Privacy groups have targeted DoubleClick, the biggest of the Web ad servers, because of its plan to take personally identifiable information from its Abacus Direct database and combine it with information to be gathered online.
DoubleClick said it will ask consumers for consent before beginning to collect the information, but privacy advocates say they fear consumers won't get adequate notice and won't understand that information gathered at one site is going to others.
"The critical issue is what will be the future ad model for the Internet," said Marc Rotenberg, executive director of the Electronic Privacy Information Center. The center filed a complaint with the FTC about DoubleClick's plans.
DoubleClick last week unveiled its own privacy initiative including a banner ad campaign, steps to better inform consumers about what it was doing, and measures to make it easier for consumers to "opt-out" of DoubleClick's data collection.
Reports of the probes, however, sent DoubleClick's stock into a sharp midweek skid. DoubleClick closed at $92.92 Feb. 18, down 16.3% from its Feb. 15 close of $111.44, shaving nearly $2 billion of valuation. DoubleClick, in disclosing the FTC probe in documents filed with the Securities & Exchange Commission, warned that the privacy issues could have other impacts.
"Some of our contracts with Web publishers prevent us from developing profiles of users of their Web sites," DoubleClick said. "The current debate . . . may cause additional Web publishers to seek similar provisions."
There is no indication DoubleClick clients are moving to abandon the company, whose plan to marry offline/online data looked like an advertiser's dream till the privacy debate erupted.
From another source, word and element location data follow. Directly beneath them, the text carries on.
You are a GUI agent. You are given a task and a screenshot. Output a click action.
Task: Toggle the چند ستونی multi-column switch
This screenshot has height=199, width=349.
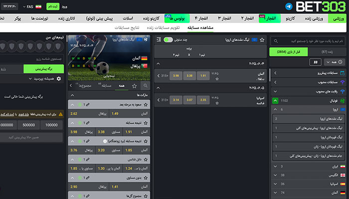coord(169,40)
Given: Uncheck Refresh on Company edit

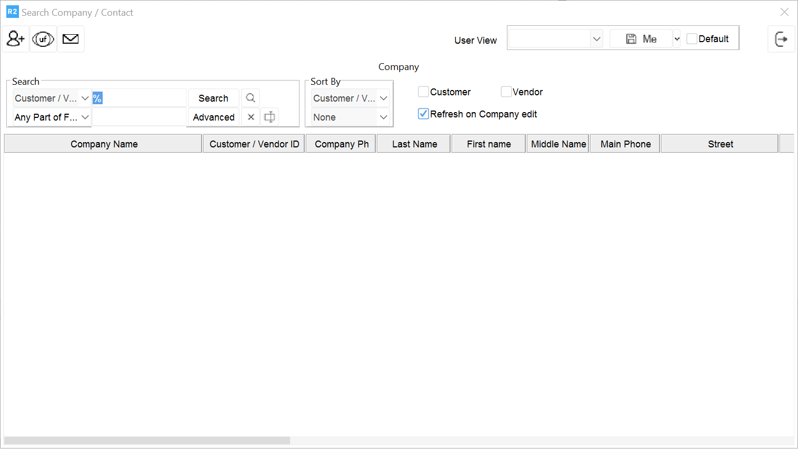Looking at the screenshot, I should click(424, 114).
But some clients, such as RealNetworks.com, are watching carefully. While RealNetworks has no immediate plans to shift from DoubleClick, VP-General Counsel Kelly Jo MacArthur said, "We are constantly evaluating the information available to us in deciding which vendors we will be using, and we will watch how the industry resolves these issues. We want consumers to have a high level of trust with RealNetworks, and we will make choices that ensure that."
Rivals are ready if clients want to jump; Engage Technologies last week presented itself as being immune to DoubleClick's privacy problems because it doesn't ID users by name. As DoubleClick stock sank last week, Engage soared.
Sites of some DoubleClick clients, including Travelocity.com, are revising their privacy policies, suggesting sites do not want to be drawn into DoubleClick's fire.
"Recently, the advertising company DoubleClick received considerable attention regarding the serving of ads," Travelocity said in its privacy statement. "We do not sell or provide individual customer names or other personal profile information to third parties, including DoubleClick and their advertisers, except for vendors who participate in your itineraries."
Travelocity was targeted in a recent e-mail protest by the Center for Democracy & Technology as part of the center's campaign against DoubleClick.
Ad groups, however, worry that the issue is one the whole marketing industry needs to act on.
Whatever DoubleClick does, "it is not resolving the [overall] consumer issues," said Ms. Webster, noting that marketers still need to make what they are doing clearer. "The issue is still there."
John Kamp, senior VP of the Four A's, said marketers need to do a better job "of ensuring that consumers understand what is going on. [Consumers] need a better sense of control."
The pressure to act came as several new legislative proposals and committees surfaced that could affect marketers' abilities to target their Web ads.
Sen. Robert Torricelli (D., N.J.) offered legislation that would require consumers to "opt-in" before a marketer could provide information gathered at one site to another. Meanwhile two privacy task forces were announced, one a Senate Democratic task force to be headed by Sen. Patrick Leahy, (D., Vt.) and the other a bipartisan Congressional Privacy Caucus headed by Sen. Richard Shelby (R., Ala.) and Rep. Ed Markey (D., Mass.).
The privacy battle soon could be a very public political debate: An aide to Sen. Leahy said more than half the Democrats in the Senate had requested to be on his panel.